TASK DIRECTIONS>
From the first line to the last, print the data exactly.
──────── AVAILABLE DATA ────────
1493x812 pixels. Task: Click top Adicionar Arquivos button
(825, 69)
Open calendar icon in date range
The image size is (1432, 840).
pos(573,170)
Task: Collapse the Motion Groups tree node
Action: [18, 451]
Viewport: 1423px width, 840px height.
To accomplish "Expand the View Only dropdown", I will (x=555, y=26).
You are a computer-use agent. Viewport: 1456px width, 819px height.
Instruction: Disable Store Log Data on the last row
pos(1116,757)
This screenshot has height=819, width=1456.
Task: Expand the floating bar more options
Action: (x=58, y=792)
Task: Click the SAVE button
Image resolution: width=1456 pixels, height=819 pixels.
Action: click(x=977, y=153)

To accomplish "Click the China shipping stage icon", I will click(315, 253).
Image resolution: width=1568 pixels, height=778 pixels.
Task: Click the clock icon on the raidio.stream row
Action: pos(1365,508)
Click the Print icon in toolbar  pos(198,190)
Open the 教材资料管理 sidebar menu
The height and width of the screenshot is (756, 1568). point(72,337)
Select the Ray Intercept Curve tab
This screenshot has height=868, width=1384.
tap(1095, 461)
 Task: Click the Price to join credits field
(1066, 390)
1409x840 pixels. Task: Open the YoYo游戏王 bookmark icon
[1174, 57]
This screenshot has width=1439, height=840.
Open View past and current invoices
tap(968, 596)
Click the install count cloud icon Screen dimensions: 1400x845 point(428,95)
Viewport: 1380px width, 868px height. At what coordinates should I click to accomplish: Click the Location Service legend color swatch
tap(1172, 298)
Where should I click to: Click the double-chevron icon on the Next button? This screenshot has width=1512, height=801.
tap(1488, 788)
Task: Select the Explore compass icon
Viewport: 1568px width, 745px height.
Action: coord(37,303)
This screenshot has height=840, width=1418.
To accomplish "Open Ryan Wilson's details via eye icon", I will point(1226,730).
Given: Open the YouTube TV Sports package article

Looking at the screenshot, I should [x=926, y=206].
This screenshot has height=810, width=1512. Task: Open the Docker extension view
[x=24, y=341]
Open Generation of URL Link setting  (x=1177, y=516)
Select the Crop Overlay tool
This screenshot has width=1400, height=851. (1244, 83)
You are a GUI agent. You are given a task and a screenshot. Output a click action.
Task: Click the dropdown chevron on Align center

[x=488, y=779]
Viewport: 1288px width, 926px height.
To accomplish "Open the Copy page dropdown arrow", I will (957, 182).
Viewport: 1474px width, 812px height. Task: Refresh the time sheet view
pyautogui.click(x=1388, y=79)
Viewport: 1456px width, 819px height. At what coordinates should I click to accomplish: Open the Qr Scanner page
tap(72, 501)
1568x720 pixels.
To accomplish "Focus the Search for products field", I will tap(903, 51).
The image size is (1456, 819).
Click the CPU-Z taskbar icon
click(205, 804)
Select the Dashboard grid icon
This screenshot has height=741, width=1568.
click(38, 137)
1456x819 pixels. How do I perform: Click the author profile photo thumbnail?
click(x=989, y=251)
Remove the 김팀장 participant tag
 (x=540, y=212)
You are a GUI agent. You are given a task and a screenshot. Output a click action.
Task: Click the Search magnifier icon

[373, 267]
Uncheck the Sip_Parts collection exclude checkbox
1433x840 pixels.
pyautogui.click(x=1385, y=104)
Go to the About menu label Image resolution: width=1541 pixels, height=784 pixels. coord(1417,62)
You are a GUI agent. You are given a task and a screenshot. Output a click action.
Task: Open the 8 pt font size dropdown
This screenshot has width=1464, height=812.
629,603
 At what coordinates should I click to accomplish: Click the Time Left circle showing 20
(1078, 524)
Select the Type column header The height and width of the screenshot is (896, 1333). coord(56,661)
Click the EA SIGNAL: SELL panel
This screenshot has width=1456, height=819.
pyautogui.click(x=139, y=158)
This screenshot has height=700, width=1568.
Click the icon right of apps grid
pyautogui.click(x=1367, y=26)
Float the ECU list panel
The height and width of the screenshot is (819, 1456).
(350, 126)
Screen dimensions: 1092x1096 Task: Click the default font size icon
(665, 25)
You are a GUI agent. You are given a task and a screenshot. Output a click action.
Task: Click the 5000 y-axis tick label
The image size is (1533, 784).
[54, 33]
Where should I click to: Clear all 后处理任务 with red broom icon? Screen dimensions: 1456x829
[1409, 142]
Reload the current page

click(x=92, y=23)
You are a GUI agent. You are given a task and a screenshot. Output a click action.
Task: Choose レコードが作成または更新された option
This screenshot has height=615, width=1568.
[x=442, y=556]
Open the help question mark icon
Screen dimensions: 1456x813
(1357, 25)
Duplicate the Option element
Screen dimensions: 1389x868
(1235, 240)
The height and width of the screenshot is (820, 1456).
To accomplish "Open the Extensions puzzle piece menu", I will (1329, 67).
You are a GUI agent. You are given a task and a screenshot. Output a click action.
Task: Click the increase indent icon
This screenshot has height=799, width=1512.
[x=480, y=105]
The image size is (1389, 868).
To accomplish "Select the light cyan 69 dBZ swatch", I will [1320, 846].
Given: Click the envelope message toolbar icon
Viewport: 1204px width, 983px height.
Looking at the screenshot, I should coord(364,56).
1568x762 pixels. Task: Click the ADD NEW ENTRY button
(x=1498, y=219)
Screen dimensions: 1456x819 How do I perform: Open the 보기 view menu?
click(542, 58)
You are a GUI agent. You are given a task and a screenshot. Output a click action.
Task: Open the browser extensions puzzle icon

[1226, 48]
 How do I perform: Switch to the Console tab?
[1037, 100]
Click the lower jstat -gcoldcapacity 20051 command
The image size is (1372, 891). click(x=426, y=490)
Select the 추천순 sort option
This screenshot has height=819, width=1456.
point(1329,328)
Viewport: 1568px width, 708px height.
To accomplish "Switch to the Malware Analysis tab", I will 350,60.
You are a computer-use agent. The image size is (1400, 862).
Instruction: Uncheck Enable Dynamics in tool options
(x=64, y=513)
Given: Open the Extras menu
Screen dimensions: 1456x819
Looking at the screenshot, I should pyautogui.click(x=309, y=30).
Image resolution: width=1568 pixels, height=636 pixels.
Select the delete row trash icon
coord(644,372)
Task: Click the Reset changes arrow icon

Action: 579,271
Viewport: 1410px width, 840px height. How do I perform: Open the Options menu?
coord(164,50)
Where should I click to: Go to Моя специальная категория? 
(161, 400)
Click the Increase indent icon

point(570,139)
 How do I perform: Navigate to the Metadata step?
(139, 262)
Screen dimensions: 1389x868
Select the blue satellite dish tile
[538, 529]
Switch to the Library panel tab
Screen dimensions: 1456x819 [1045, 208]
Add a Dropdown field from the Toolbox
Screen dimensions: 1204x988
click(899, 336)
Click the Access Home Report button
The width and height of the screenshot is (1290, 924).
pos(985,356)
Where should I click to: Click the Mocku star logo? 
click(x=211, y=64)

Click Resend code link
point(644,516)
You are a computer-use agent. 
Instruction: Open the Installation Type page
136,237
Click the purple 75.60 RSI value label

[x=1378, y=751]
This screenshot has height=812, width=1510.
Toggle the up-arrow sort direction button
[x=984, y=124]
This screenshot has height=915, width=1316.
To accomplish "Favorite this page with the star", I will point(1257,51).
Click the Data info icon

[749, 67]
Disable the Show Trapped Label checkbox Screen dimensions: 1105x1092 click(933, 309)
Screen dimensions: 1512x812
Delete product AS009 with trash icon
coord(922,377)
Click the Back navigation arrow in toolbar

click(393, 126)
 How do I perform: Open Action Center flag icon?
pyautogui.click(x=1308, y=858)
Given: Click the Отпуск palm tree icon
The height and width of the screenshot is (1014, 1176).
────────
RESULT OF THE TASK>
1493x812 pixels. Task: Click top Adicionar Arquivos button
(825, 69)
Open calendar icon in date range
The image size is (1432, 840).
pos(573,170)
Task: Collapse the Motion Groups tree node
Action: [18, 451]
Viewport: 1423px width, 840px height.
To accomplish "Expand the View Only dropdown", I will (x=555, y=26).
You are a computer-use agent. Viewport: 1456px width, 819px height.
Instruction: Disable Store Log Data on the last row
pos(1116,757)
This screenshot has height=819, width=1456.
Task: Expand the floating bar more options
Action: (x=58, y=792)
Task: Click the SAVE button
Image resolution: width=1456 pixels, height=819 pixels.
Action: click(x=977, y=153)

To accomplish "Click the China shipping stage icon", I will click(315, 253).
Image resolution: width=1568 pixels, height=778 pixels.
Task: Click the clock icon on the raidio.stream row
Action: pos(1365,508)
Click the Print icon in toolbar  pos(198,190)
Open the 教材资料管理 sidebar menu
The height and width of the screenshot is (756, 1568). point(72,337)
Select the Ray Intercept Curve tab
This screenshot has height=868, width=1384.
tap(1095, 461)
 Task: Click the Price to join credits field
(1066, 390)
1409x840 pixels. Task: Open the YoYo游戏王 bookmark icon
[1174, 57]
This screenshot has width=1439, height=840.
Open View past and current invoices
tap(968, 596)
Click the install count cloud icon Screen dimensions: 1400x845 point(428,95)
Viewport: 1380px width, 868px height. At what coordinates should I click to accomplish: Click the Location Service legend color swatch
tap(1172, 298)
Where should I click to: Click the double-chevron icon on the Next button? This screenshot has width=1512, height=801.
tap(1488, 788)
Task: Select the Explore compass icon
Viewport: 1568px width, 745px height.
Action: coord(37,303)
This screenshot has height=840, width=1418.
To accomplish "Open Ryan Wilson's details via eye icon", I will point(1226,730).
Given: Open the YouTube TV Sports package article

Looking at the screenshot, I should [x=926, y=206].
This screenshot has height=810, width=1512. Task: Open the Docker extension view
[x=24, y=341]
Open Generation of URL Link setting  (x=1177, y=516)
Select the Crop Overlay tool
This screenshot has width=1400, height=851. (1244, 83)
You are a GUI agent. You are given a task and a screenshot. Output a click action.
Task: Click the dropdown chevron on Align center

[x=488, y=779]
Viewport: 1288px width, 926px height.
To accomplish "Open the Copy page dropdown arrow", I will (957, 182).
Viewport: 1474px width, 812px height. Task: Refresh the time sheet view
pyautogui.click(x=1388, y=79)
Viewport: 1456px width, 819px height. At what coordinates should I click to accomplish: Open the Qr Scanner page
tap(72, 501)
1568x720 pixels.
To accomplish "Focus the Search for products field", I will tap(903, 51).
The image size is (1456, 819).
Click the CPU-Z taskbar icon
click(205, 804)
Select the Dashboard grid icon
This screenshot has height=741, width=1568.
click(38, 137)
1456x819 pixels. How do I perform: Click the author profile photo thumbnail?
click(x=989, y=251)
Remove the 김팀장 participant tag
 (x=540, y=212)
You are a GUI agent. You are given a task and a screenshot. Output a click action.
Task: Click the Search magnifier icon

[373, 267]
Uncheck the Sip_Parts collection exclude checkbox
1433x840 pixels.
pyautogui.click(x=1385, y=104)
Go to the About menu label Image resolution: width=1541 pixels, height=784 pixels. coord(1417,62)
You are a GUI agent. You are given a task and a screenshot. Output a click action.
Task: Open the 8 pt font size dropdown
This screenshot has width=1464, height=812.
629,603
 At what coordinates should I click to accomplish: Click the Time Left circle showing 20
(1078, 524)
Select the Type column header The height and width of the screenshot is (896, 1333). coord(56,661)
Click the EA SIGNAL: SELL panel
This screenshot has width=1456, height=819.
pyautogui.click(x=139, y=158)
This screenshot has height=700, width=1568.
Click the icon right of apps grid
pyautogui.click(x=1367, y=26)
Float the ECU list panel
The height and width of the screenshot is (819, 1456).
(350, 126)
Screen dimensions: 1092x1096 Task: Click the default font size icon
(665, 25)
You are a GUI agent. You are given a task and a screenshot. Output a click action.
Task: Click the 5000 y-axis tick label
The image size is (1533, 784).
[54, 33]
Where should I click to: Clear all 后处理任务 with red broom icon? Screen dimensions: 1456x829
[1409, 142]
Reload the current page

click(x=92, y=23)
You are a GUI agent. You are given a task and a screenshot. Output a click action.
Task: Choose レコードが作成または更新された option
This screenshot has height=615, width=1568.
[x=442, y=556]
Open the help question mark icon
Screen dimensions: 1456x813
(1357, 25)
Duplicate the Option element
Screen dimensions: 1389x868
(1235, 240)
The height and width of the screenshot is (820, 1456).
To accomplish "Open the Extensions puzzle piece menu", I will (1329, 67).
You are a GUI agent. You are given a task and a screenshot. Output a click action.
Task: Click the increase indent icon
This screenshot has height=799, width=1512.
[x=480, y=105]
The image size is (1389, 868).
To accomplish "Select the light cyan 69 dBZ swatch", I will [1320, 846].
Given: Click the envelope message toolbar icon
Viewport: 1204px width, 983px height.
Looking at the screenshot, I should coord(364,56).
1568x762 pixels. Task: Click the ADD NEW ENTRY button
(x=1498, y=219)
Screen dimensions: 1456x819 How do I perform: Open the 보기 view menu?
click(542, 58)
You are a GUI agent. You are given a task and a screenshot. Output a click action.
Task: Open the browser extensions puzzle icon

[1226, 48]
 How do I perform: Switch to the Console tab?
[1037, 100]
Click the lower jstat -gcoldcapacity 20051 command
The image size is (1372, 891). click(x=426, y=490)
Select the 추천순 sort option
This screenshot has height=819, width=1456.
point(1329,328)
Viewport: 1568px width, 708px height.
To accomplish "Switch to the Malware Analysis tab", I will 350,60.
You are a computer-use agent. The image size is (1400, 862).
Instruction: Uncheck Enable Dynamics in tool options
(x=64, y=513)
Given: Open the Extras menu
Screen dimensions: 1456x819
Looking at the screenshot, I should pyautogui.click(x=309, y=30).
Image resolution: width=1568 pixels, height=636 pixels.
Select the delete row trash icon
coord(644,372)
Task: Click the Reset changes arrow icon

Action: 579,271
Viewport: 1410px width, 840px height. How do I perform: Open the Options menu?
coord(164,50)
Where should I click to: Go to Моя специальная категория? 
(161, 400)
Click the Increase indent icon

point(570,139)
 How do I perform: Navigate to the Metadata step?
(139, 262)
Screen dimensions: 1389x868
Select the blue satellite dish tile
[538, 529]
Switch to the Library panel tab
Screen dimensions: 1456x819 [1045, 208]
Add a Dropdown field from the Toolbox
Screen dimensions: 1204x988
click(899, 336)
Click the Access Home Report button
The width and height of the screenshot is (1290, 924).
pos(985,356)
Where should I click to: Click the Mocku star logo? 
click(x=211, y=64)

Click Resend code link
point(644,516)
You are a computer-use agent. 
Instruction: Open the Installation Type page
136,237
Click the purple 75.60 RSI value label

[x=1378, y=751]
This screenshot has height=812, width=1510.
Toggle the up-arrow sort direction button
[x=984, y=124]
This screenshot has height=915, width=1316.
To accomplish "Favorite this page with the star", I will point(1257,51).
Click the Data info icon

[749, 67]
Disable the Show Trapped Label checkbox Screen dimensions: 1105x1092 click(933, 309)
Screen dimensions: 1512x812
Delete product AS009 with trash icon
coord(922,377)
Click the Back navigation arrow in toolbar

click(393, 126)
 How do I perform: Open Action Center flag icon?
pyautogui.click(x=1308, y=858)
Given: Click the Отпуск palm tree icon
The height and width of the screenshot is (1014, 1176).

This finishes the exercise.